INTUIT_PROD_CLIENT_ID=...
INTUIT_PROD_CLIENT_SECRET=...

# Optional: Premium API scopes (only if your app has Premium approval)
INTUIT_SANDBOX_PREMIUM_SCOPES=project-management.project app-foundations.custom-field-definitions
INTUIT_PROD_PREMIUM_SCOPES=

See .env.example for the full list.

Profiles

Each connection is a named profile. The first login creates default automatically.

intuit auth login --profile client-a --env sandbox
intuit auth login --profile prod --env production --redirect-uri https://yourapp.com/callback
intuit profile list
intuit profile switch client-a
intuit customers list --profile client-b       # one-off override

How OAuth works

The CLI uses OAuth 2.0 to connect to a QuickBooks company on your behalf. The full flow happens once, then access tokens auto-refresh silently for up to 101 days.

The flow at a glance

1. intuit auth login          ──► starts local listener on localhost:9477
2. Browser opens              ──► Intuit authorization URL
3. You sign in + pick a company
4. Intuit redirects back      ──► localhost:9477/callback?code=...&realmId=...
5. CLI exchanges code for tokens (access + refresh)
6. Tokens encrypted and stored at ~/.config/intuit-cli/

Steps 1-5 happen interactively. Every subsequent CLI call auto-refreshes the access token as needed using the refresh token — no further browser interaction until the refresh token expires.

Tokens

Token Lifetime Auto-refreshes?
Access token 1 hour Yes, by the CLI on next API call
Refresh token 101 days from issue No — re-run intuit auth login when it expires

Tokens are encrypted with AES-256-GCM, keyed by the OS keychain (macOS Keychain, Windows Credential Manager, Linux Secret Service), and written with 0600 permissions.

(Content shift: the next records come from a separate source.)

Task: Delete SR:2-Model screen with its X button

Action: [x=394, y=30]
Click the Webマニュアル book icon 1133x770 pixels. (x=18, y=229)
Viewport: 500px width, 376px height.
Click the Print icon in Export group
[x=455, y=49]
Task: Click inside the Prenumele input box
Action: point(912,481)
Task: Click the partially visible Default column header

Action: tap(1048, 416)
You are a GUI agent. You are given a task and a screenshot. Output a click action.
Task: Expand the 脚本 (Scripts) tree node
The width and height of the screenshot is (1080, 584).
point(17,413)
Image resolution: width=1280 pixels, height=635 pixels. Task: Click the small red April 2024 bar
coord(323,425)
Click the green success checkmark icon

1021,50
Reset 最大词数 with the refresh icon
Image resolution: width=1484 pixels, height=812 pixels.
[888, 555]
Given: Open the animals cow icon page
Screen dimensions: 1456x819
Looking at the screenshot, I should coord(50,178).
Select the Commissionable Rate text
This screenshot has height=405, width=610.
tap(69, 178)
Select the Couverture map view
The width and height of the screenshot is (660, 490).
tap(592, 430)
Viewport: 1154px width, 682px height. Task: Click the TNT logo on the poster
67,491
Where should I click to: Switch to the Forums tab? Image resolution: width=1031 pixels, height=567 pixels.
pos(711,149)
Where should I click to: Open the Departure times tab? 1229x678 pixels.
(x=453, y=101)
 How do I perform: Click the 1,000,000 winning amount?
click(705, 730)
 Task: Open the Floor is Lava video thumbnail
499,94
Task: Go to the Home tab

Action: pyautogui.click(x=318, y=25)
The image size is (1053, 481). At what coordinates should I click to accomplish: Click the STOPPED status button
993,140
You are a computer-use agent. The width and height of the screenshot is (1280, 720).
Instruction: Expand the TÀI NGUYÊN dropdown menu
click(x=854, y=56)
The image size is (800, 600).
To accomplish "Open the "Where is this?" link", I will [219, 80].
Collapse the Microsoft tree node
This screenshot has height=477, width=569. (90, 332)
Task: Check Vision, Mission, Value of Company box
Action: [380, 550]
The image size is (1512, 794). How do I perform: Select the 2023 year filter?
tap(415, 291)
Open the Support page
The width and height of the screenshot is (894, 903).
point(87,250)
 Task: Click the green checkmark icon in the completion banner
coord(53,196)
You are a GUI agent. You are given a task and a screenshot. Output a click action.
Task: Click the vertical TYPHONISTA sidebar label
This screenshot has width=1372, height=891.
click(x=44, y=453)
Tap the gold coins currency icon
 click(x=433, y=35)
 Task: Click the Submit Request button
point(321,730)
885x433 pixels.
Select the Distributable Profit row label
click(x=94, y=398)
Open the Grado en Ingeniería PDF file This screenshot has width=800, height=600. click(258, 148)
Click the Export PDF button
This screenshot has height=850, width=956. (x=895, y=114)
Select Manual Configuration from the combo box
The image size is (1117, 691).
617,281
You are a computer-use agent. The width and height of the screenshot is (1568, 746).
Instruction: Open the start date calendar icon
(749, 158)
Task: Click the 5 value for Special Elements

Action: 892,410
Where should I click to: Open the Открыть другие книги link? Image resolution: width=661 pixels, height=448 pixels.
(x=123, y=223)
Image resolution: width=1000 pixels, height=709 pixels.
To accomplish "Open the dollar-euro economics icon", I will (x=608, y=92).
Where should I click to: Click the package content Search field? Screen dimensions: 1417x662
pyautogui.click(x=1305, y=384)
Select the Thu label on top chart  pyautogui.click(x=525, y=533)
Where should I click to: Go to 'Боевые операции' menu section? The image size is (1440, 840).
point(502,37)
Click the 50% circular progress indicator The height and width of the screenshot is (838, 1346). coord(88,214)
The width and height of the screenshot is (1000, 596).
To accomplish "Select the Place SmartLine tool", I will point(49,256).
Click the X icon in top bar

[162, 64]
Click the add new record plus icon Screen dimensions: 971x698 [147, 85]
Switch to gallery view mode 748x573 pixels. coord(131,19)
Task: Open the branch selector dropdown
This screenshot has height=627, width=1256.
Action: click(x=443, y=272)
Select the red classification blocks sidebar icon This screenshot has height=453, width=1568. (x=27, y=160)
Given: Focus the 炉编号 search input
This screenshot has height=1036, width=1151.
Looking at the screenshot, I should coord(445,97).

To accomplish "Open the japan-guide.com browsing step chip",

Picking a QuickBooks company

Each OAuth flow connects to one company (the "realm"). On the Intuit authorization screen, you select which QuickBooks company to connect — the realm ID for that company is recorded in your profile. To connect a different company, use a different profile name and re-run auth login:

intuit auth login --profile company-a --env sandbox
intuit auth login --profile company-b --env sandbox
intuit profile list   # shows both, with realm IDs

Sandbox vs production

  • Sandbox apps can use http://localhost:9477/callback as the redirect URI — convenient for development, and the CLI's local listener handles the callback automatically.
  • Production apps must use a registered HTTPS URL in your app settings (e.g. https://yourapp.com/callback). Intuit rejects localhost URLs for production. Pass the URL with --redirect-uri at login.

Scopes — what the app is allowed to do

Apps declare which scopes they need at developer.intuit.com. The CLI requests the standard accounting scope (com.intuit.quickbooks.accounting) and OpenID by default — enough for the 14 core entity types.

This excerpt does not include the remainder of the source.